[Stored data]
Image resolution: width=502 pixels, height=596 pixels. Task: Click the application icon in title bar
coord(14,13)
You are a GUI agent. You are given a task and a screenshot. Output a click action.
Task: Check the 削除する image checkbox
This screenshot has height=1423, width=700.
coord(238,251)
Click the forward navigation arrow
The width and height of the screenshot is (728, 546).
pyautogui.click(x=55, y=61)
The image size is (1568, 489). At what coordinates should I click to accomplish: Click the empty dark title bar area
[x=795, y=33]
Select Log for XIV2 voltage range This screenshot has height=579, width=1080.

§ PROBLEM DESCRIPTION
Retype the data exactly as it reads.

§ SOLUTION
Image resolution: width=502 pixels, height=596 pixels. Task: Click the application icon in title bar
coord(14,13)
You are a GUI agent. You are given a task and a screenshot. Output a click action.
Task: Check the 削除する image checkbox
This screenshot has height=1423, width=700.
coord(238,251)
Click the forward navigation arrow
The width and height of the screenshot is (728, 546).
pyautogui.click(x=55, y=61)
The image size is (1568, 489). At what coordinates should I click to accomplish: Click the empty dark title bar area
[x=795, y=33]
Select Log for XIV2 voltage range This screenshot has height=579, width=1080.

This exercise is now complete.